What you need to do
From the opening line of the records through the line bearing "Task: Click the APIs sidebar icon", set down every line exactly.

Material provided

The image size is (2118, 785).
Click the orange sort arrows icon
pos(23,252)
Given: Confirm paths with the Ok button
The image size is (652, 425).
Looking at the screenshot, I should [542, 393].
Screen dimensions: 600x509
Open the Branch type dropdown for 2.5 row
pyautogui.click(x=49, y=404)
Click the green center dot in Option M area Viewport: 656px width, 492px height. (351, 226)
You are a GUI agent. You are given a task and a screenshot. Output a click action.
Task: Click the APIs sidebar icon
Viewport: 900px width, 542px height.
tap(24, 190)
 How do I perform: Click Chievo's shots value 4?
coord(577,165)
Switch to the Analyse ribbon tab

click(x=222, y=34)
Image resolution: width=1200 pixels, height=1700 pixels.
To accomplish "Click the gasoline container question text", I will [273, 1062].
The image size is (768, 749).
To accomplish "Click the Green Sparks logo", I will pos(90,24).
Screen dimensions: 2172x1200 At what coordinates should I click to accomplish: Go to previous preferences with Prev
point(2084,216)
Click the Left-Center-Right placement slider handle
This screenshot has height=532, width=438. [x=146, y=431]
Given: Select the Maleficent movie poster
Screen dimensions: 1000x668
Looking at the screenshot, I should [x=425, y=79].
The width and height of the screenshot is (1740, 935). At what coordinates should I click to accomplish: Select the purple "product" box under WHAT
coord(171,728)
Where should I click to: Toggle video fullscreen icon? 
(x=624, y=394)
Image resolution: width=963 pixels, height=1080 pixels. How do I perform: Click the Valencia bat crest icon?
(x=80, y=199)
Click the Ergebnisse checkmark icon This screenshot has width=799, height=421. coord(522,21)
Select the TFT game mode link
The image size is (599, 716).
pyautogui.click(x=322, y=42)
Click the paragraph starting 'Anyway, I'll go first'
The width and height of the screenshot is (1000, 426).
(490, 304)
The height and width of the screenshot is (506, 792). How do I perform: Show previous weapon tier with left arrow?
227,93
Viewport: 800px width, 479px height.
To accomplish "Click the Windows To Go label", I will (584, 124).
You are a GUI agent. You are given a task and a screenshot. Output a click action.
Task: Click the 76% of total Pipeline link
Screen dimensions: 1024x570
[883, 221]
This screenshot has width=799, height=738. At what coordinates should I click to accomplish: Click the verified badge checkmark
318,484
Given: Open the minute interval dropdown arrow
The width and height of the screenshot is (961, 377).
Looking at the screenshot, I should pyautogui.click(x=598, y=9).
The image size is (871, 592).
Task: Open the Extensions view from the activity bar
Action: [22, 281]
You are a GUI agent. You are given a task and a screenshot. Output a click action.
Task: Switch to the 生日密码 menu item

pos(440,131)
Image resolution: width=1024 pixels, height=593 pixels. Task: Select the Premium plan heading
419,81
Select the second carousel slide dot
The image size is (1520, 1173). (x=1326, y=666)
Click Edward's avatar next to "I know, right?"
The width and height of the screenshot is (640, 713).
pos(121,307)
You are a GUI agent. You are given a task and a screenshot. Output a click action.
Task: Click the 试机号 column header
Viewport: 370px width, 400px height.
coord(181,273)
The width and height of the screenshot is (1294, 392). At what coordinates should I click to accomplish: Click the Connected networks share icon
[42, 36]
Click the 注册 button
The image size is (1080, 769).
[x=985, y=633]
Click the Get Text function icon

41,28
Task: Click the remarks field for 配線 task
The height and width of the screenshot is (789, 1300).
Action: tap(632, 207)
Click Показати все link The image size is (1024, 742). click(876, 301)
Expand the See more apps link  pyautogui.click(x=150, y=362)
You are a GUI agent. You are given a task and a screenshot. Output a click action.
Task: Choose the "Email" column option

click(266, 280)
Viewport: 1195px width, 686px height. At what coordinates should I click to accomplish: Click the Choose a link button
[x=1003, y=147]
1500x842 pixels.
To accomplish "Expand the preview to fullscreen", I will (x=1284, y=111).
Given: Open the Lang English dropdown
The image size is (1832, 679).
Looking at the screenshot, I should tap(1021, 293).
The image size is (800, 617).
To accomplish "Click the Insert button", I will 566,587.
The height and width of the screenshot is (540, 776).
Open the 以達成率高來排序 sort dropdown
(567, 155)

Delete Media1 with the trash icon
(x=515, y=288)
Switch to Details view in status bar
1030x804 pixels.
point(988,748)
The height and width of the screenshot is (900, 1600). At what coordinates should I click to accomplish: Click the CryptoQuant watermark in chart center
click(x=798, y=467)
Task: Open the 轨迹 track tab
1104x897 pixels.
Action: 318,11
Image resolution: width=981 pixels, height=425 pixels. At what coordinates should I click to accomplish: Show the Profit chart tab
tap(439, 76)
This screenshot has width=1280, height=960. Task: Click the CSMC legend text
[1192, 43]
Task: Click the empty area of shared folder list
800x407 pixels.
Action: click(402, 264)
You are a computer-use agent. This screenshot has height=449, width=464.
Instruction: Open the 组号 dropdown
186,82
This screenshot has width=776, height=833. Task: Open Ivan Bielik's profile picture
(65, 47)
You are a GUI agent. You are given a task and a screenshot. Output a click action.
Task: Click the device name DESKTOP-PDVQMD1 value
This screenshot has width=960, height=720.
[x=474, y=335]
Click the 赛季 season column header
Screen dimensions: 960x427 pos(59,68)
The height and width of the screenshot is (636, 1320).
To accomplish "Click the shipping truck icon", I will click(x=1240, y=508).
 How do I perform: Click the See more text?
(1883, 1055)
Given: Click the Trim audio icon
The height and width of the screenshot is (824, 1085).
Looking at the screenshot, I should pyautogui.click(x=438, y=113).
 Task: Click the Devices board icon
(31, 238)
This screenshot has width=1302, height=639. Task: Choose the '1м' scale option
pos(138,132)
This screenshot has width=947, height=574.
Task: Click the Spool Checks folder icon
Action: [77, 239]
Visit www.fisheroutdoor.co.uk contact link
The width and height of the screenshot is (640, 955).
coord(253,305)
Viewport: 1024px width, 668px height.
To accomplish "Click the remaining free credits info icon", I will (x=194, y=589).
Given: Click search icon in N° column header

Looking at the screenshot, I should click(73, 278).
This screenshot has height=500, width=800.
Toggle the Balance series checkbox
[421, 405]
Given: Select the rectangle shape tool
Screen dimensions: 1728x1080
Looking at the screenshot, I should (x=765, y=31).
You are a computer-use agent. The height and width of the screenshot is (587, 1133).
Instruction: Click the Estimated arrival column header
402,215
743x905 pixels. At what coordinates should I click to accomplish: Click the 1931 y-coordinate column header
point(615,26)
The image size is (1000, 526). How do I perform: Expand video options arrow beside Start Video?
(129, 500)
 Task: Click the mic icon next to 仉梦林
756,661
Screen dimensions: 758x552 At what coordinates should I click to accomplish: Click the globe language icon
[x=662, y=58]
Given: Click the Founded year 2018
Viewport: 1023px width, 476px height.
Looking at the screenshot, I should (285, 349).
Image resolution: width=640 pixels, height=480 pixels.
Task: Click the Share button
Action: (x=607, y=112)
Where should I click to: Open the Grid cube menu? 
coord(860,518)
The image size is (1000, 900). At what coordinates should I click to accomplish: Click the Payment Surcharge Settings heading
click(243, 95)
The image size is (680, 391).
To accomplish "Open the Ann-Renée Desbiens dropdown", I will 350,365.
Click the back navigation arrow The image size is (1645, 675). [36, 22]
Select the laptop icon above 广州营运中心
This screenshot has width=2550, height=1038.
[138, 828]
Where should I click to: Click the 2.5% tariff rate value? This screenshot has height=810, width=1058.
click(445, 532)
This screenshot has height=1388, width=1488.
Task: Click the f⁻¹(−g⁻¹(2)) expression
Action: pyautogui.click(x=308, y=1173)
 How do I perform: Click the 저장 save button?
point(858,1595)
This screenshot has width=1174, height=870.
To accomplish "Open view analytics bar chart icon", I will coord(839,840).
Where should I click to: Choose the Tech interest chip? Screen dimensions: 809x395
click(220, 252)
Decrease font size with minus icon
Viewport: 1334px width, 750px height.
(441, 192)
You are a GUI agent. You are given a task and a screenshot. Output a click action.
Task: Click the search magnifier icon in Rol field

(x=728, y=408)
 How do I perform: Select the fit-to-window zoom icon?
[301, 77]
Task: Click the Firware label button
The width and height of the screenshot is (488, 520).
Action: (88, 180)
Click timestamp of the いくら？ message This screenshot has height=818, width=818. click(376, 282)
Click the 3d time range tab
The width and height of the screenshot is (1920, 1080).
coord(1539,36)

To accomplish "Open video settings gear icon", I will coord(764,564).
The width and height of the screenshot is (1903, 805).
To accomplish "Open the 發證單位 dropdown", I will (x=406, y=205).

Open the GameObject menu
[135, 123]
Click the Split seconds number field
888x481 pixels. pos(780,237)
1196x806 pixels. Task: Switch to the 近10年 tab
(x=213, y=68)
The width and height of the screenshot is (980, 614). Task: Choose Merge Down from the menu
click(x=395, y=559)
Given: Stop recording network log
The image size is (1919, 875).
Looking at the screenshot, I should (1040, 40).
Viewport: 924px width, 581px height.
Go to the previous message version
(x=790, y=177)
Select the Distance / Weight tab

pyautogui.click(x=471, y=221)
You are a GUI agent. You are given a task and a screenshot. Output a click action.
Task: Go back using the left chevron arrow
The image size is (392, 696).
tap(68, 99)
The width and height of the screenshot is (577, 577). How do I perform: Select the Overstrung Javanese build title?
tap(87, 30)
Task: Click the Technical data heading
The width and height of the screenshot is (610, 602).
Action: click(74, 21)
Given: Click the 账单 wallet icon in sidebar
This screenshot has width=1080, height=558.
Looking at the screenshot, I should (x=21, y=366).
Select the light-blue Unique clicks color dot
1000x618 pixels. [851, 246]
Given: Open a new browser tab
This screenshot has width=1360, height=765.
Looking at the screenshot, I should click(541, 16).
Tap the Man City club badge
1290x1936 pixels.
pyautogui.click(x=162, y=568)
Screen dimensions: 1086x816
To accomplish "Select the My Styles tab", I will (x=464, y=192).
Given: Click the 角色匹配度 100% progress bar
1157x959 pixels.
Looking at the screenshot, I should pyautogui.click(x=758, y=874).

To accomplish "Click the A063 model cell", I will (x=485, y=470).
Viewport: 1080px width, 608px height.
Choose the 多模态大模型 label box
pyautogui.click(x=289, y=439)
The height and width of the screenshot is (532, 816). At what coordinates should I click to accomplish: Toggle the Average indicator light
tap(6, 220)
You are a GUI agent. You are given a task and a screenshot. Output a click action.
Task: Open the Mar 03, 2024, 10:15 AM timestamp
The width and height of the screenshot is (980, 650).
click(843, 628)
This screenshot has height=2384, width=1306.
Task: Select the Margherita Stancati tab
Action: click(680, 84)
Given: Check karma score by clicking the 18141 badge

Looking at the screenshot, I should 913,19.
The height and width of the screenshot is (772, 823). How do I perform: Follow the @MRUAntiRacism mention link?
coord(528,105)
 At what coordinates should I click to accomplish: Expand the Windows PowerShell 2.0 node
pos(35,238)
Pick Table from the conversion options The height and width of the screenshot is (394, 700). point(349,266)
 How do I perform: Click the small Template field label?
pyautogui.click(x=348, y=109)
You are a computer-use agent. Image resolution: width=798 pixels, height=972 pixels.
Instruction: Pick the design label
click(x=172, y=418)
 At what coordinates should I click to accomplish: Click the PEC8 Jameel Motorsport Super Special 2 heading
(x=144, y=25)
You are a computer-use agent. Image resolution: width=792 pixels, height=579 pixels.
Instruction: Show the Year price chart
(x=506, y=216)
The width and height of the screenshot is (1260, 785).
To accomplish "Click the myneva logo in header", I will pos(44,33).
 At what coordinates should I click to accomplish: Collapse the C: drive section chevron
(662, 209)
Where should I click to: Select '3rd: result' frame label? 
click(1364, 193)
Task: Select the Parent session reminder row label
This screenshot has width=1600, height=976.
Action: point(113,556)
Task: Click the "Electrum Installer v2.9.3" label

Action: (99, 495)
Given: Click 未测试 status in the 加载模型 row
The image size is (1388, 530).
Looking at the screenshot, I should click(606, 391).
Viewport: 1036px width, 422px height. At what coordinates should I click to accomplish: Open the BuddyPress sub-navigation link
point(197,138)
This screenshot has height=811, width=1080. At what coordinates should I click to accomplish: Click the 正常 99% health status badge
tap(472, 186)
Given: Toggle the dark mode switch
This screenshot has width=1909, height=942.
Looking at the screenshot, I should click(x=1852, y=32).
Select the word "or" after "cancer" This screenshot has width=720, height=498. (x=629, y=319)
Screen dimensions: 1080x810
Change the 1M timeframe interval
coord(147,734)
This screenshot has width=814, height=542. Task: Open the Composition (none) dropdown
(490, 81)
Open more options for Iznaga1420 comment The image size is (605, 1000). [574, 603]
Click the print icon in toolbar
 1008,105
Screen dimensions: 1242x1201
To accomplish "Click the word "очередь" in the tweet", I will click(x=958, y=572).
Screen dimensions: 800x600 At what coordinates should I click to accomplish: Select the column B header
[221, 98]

Response to this task
The image size is (2118, 785).
Click the orange sort arrows icon
pos(23,252)
Given: Confirm paths with the Ok button
The image size is (652, 425).
Looking at the screenshot, I should [542, 393].
Screen dimensions: 600x509
Open the Branch type dropdown for 2.5 row
pyautogui.click(x=49, y=404)
Click the green center dot in Option M area Viewport: 656px width, 492px height. (351, 226)
You are a GUI agent. You are given a task and a screenshot. Output a click action.
Task: Click the APIs sidebar icon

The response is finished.